* _LIST OF TASKS_
1. From the book reviews, return the passage from "Do You Want" up to and including "think … and communicate.", copied word for word.
2. Answer these from the book reviews:
(a) How many mental models does The Decision Book collect?
(b) In what year was The Openness of God first published?
(c) In what year did Pine and his team reduce customer conversations to absurd simplicity?

Poets and the Fools Who Love Them by Richard Katrovas. The author is an academic poet and a special friend of mine who knows my love for poetry thought I’d like this volume of his critical essays. It’s out of the ordinary for me to read something like this and I finished it but it took over a year. I’d just take a chapter at a time, read it and think on it. Remarkably little of it stayed with me, honestly, largely because I don’t deal in the things that he points out as recurrent in his own world. The best essay in the bunch draws a parallel between his father’s work as a petty criminal and that of his son, an academic poet. On the whole, the book reminds me that other people who have chosen other paths naturally see the world in another way. They aren’t right or wrong with their opinions, just constricted by their worldview, as I am.
How to Get Filthy Rich in Rising Asia by Mohsin Hamid. The same friend who gave me the poetry book, gifted me this after she read it. I looked at with great skepticism, honestly, because I thought it was the book that some silly movie about Rich Asians. I read it out of obligation and found that it wasn’t the same thing at all. This was a heartfelt exploration of what happens when a father who comes from nothing, works hard, gets the breaks and makes it in India in the last 30 years. The challenges he faces are possibly universal, but seem remote at the same time. It’s written with clarity and heart and I’ve read it twice just to get into the pathos that he experiences.
Creating Competitive Advantage by Jaynie Smith. The author is a consultant and coach who helps companies unearth their competitive advantages, spin their communications to talk about them, and achieve growth-based results. The book is a good, quick read, with a central theme: “Find your competitive advantage and talk about it a lot.” These competitive advantages almost always are overlooked because we take them for granted because they do not seem special to us, but with the right messaging can become central to how a customer sees our company and product. Good read.
The Decision Book by Mikael Krogerus. Back to my theme of improving my decision-making, this little volume is a compendium of 50 Mental Models for Strategic Thinking. The author is a freelance journalist of no repute and sort of had no business writing this book inasmuch as he just grabbed a bunch of mental models and put them between covers. Having said that, I keep it on my desk and leaf through it when I’m engaging in slow though about a problem and its helped on several occasions.
Do You Want to Keep Your Customers Forever? by Joseph Pine II. One of the most read articles in the Harvard Business Review ever, this monograph has been republished as a stand-alone book in their Classics series. In essence, this is the work that taught American companies to get into a learning relationship with their customers. Frequent and intense conversations about what customers want, how much they’ll pay for it, and what they look for in competitors are questions we take for granted today because Pine and his team reduced it to absurd simplicity in 1995. It’s been said that era of mass customization, and personal marketing were birthed in these pages. A seminal work on how to think … and communicate.
The Openness of God by Clark Pinnock. This book caused all kind of scandal when it was first published in 1994 because it dared to ask the question: “Can God change his mind?” On its face, you could easily answer that question with a “yes,” or a “no,” but thinking through why you choose one or the other shows more about you than it does about God. We live in a time of process theology, God is the ultimate computer programmer who can’t change the programming unless his plans for history unravel. No one would say it that way, but if you believe in a God who ardently pursues a responsive relationship with his creation, you have reconsider ideas of his unchangeableness, and deepen your understanding of foreknowledge. I don’t read theology much, preferring a more revelatory approach to religion on my own, but this book will juice your thinking without leading you away from the truth of revealed salvation.

* _RECORDS SHOWN_
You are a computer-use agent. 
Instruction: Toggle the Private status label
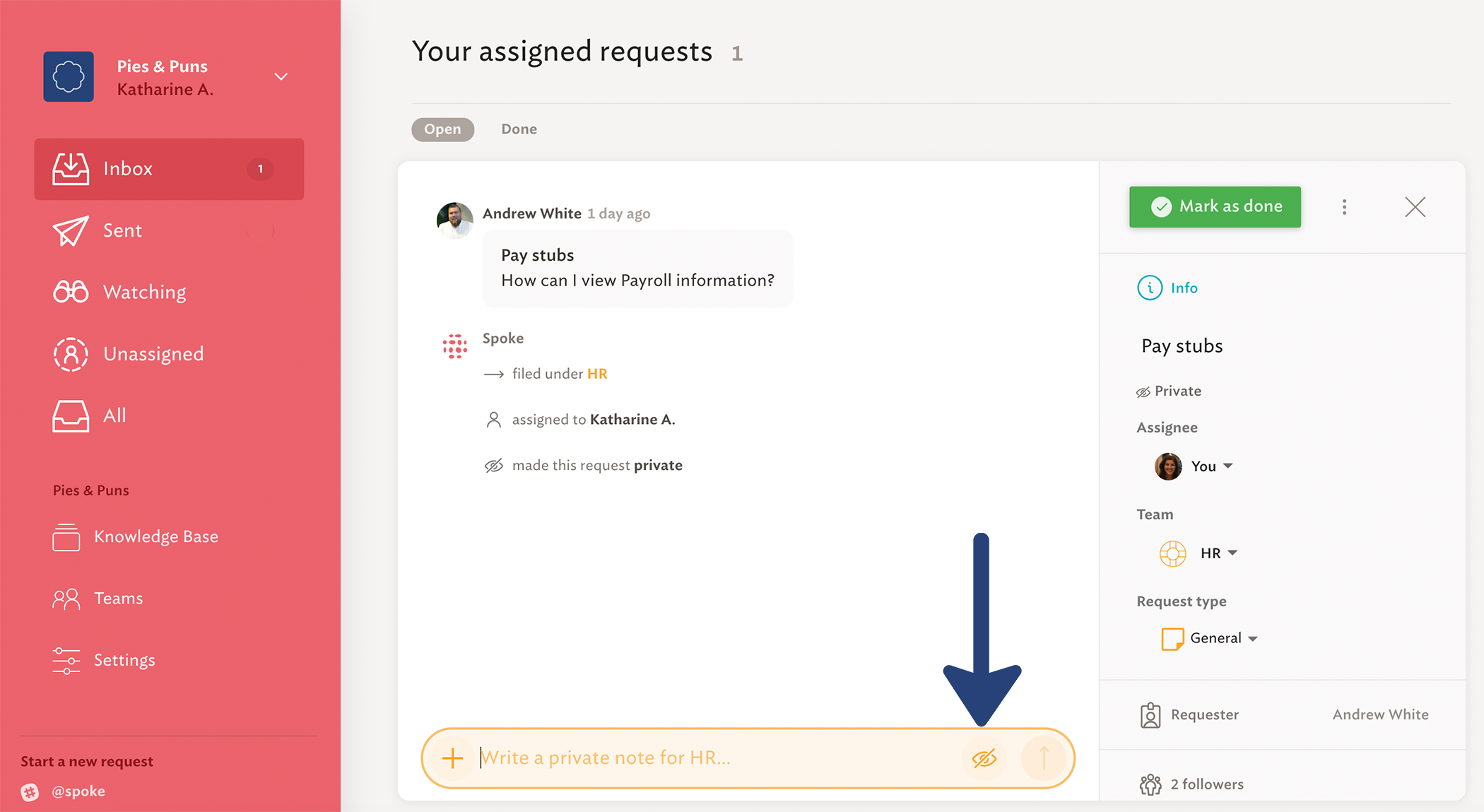pyautogui.click(x=1169, y=391)
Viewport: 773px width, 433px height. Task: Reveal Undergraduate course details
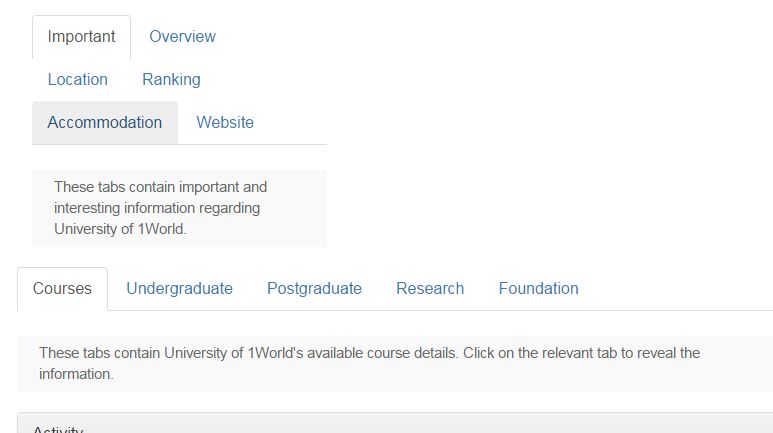click(x=179, y=289)
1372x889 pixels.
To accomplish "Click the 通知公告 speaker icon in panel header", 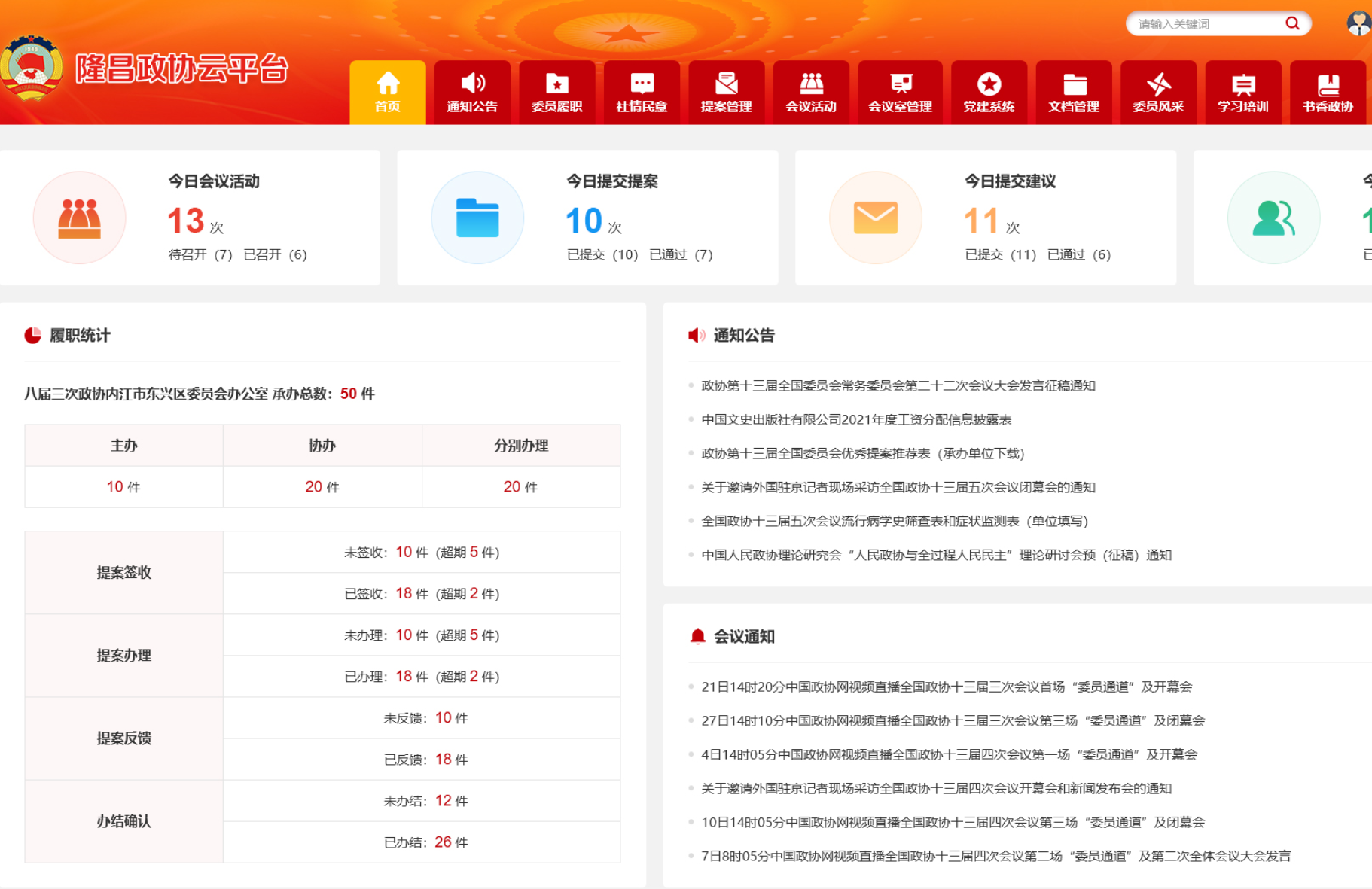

* _IN RESPONSE_
1.
Do You Want to Keep Your Customers Forever? by Joseph Pine II. One of the most read articles in the Harvard Business Review ever, this monograph has been republished as a stand-alone book in their Classics series. In essence, this is the work that taught American companies to get into a learning relationship with their customers. Frequent and intense conversations about what customers want, how much they’ll pay for it, and what they look for in competitors are questions we take for granted today because Pine and his team reduced it to absurd simplicity in 1995. It’s been said that era of mass customization, and personal marketing were birthed in these pages. A seminal work on how to think … and communicate.

2.
(a) 50
(b) 1994
(c) 1995